Department of Genetics and Complex Diseases, Harvard School of Public Health, Boston, MA 02115, USA.
Proc Natl Acad Sci U S A. 2012 Jul 10;109(28):11282-7. doi: 10.1073/pnas.1117765109. Epub 2012 Jun 25.

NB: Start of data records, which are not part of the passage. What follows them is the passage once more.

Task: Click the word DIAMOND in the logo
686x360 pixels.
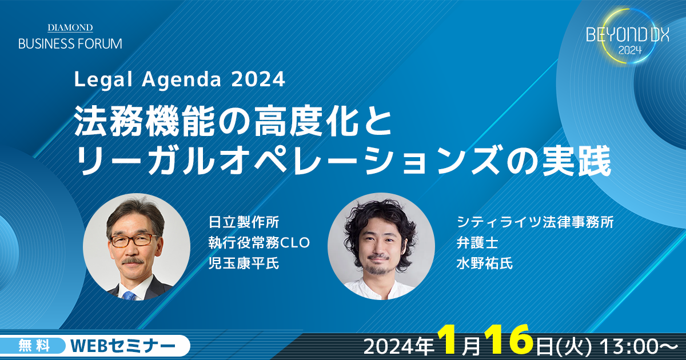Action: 70,28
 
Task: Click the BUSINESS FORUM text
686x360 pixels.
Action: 70,44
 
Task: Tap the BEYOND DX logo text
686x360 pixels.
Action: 628,35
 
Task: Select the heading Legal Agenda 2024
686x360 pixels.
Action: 180,79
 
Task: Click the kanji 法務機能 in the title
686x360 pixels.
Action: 144,121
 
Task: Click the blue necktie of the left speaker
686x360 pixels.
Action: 130,296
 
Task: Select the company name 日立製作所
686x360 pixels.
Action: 244,222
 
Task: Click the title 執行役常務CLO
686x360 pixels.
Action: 259,242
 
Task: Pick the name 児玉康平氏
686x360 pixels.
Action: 244,263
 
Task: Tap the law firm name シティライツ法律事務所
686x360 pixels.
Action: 535,222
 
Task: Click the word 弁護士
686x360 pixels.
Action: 477,242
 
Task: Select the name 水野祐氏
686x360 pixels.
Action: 485,263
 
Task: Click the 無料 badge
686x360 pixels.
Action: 34,346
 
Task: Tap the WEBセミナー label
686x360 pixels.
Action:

The NLRP3 (nucleotide-binding domain, leucine-rich-repeat-containing family, pyrin domain-containing 3) inflammasome mediates production of inflammatory mediators, such as IL-1β and IL-18, and as such is implicated in a variety of inflammatory processes, including infection, sepsis, autoinflammatory diseases, and metabolic diseases. The proximal steps in NLRP3 inflammasome activation are not well understood. Here we elucidate a critical role for Ca(2+) mobilization in activation of the NLRP3 inflammasome by multiple stimuli. We demonstrate that blocking Ca(2+) mobilization inhibits assembly and activation of the NLRP3 inflammasome complex, and that during ATP stimulation Ca(2+) signaling is pivotal in promoting mitochondrial damage. C/EPB homologous protein, a transcription factor that can modulate Ca(2+) release from the endoplasmic reticulum, amplifies NLRP3 inflammasome activation, thus linking endoplasmic reticulum stress to activation of the NLRP3 inflammasome. Our findings support a model for NLRP3 inflammasome activation by Ca(2+)-mediated mitochondrial damage.
NLRP3(核苷酸结合域,富含亮氨酸重复序列家族,吡咯烷域包含 3)炎性小体介导炎症介质的产生,如 IL-1β 和 IL-18,因此涉及多种炎症过程,包括感染、败血症、自身炎症性疾病和代谢性疾病。NLRP3 炎性小体激活的近端步骤尚不清楚。在这里,我们阐明了钙动员在多种刺激物激活 NLRP3 炎性小体中的关键作用。我们证明,阻断钙动员会抑制 NLRP3 炎性小体复合物的组装和激活,并且在 ATP 刺激期间,钙信号在促进线粒体损伤中至关重要。C/EPB 同源蛋白是一种可以调节内质网钙释放的转录因子,它可以放大 NLRP3 炎性小体的激活,从而将内质网应激与 NLRP3 炎性小体的激活联系起来。我们的发现支持了钙介导的线粒体损伤激活 NLRP3 炎性小体的模型。